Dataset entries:
○ ○ ○ ○ ○

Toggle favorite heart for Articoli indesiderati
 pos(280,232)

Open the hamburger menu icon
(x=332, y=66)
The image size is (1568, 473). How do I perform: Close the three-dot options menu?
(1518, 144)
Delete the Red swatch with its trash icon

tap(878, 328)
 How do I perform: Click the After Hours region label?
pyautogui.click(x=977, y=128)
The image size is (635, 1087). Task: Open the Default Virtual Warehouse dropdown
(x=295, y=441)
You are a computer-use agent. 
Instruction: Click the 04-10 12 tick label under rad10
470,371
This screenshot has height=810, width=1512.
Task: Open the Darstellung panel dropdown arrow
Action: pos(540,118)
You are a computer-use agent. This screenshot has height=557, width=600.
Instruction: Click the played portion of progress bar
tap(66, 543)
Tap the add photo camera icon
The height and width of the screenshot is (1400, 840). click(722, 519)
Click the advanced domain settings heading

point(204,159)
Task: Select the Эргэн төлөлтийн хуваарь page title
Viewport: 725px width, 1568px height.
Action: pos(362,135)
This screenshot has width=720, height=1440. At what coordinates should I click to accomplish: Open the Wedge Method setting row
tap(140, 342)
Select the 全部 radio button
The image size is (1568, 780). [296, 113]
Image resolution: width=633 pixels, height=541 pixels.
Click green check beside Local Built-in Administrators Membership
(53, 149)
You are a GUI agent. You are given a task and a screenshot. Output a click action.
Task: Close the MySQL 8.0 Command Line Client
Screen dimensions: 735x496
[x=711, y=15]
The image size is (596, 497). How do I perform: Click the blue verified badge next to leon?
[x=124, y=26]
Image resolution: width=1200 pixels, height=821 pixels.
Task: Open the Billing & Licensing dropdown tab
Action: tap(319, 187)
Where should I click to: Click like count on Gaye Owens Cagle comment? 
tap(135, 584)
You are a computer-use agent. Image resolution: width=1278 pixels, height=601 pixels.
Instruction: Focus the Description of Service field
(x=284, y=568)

○ ○ ○ ○ ○

WORK REQUIRED: All entries are to be reproduced verbatim, with none omitted.

YOUR SOLUTION:
Toggle favorite heart for Articoli indesiderati
 pos(280,232)

Open the hamburger menu icon
(x=332, y=66)
The image size is (1568, 473). How do I perform: Close the three-dot options menu?
(1518, 144)
Delete the Red swatch with its trash icon

tap(878, 328)
 How do I perform: Click the After Hours region label?
pyautogui.click(x=977, y=128)
The image size is (635, 1087). Task: Open the Default Virtual Warehouse dropdown
(x=295, y=441)
You are a computer-use agent. 
Instruction: Click the 04-10 12 tick label under rad10
470,371
This screenshot has height=810, width=1512.
Task: Open the Darstellung panel dropdown arrow
Action: pos(540,118)
You are a computer-use agent. This screenshot has height=557, width=600.
Instruction: Click the played portion of progress bar
tap(66, 543)
Tap the add photo camera icon
The height and width of the screenshot is (1400, 840). click(722, 519)
Click the advanced domain settings heading

point(204,159)
Task: Select the Эргэн төлөлтийн хуваарь page title
Viewport: 725px width, 1568px height.
Action: pos(362,135)
This screenshot has width=720, height=1440. At what coordinates should I click to accomplish: Open the Wedge Method setting row
tap(140, 342)
Select the 全部 radio button
The image size is (1568, 780). [296, 113]
Image resolution: width=633 pixels, height=541 pixels.
Click green check beside Local Built-in Administrators Membership
(53, 149)
You are a GUI agent. You are given a task and a screenshot. Output a click action.
Task: Close the MySQL 8.0 Command Line Client
Screen dimensions: 735x496
[x=711, y=15]
The image size is (596, 497). How do I perform: Click the blue verified badge next to leon?
[x=124, y=26]
Image resolution: width=1200 pixels, height=821 pixels.
Task: Open the Billing & Licensing dropdown tab
Action: tap(319, 187)
Where should I click to: Click like count on Gaye Owens Cagle comment? 
tap(135, 584)
You are a computer-use agent. Image resolution: width=1278 pixels, height=601 pixels.
Instruction: Focus the Description of Service field
(x=284, y=568)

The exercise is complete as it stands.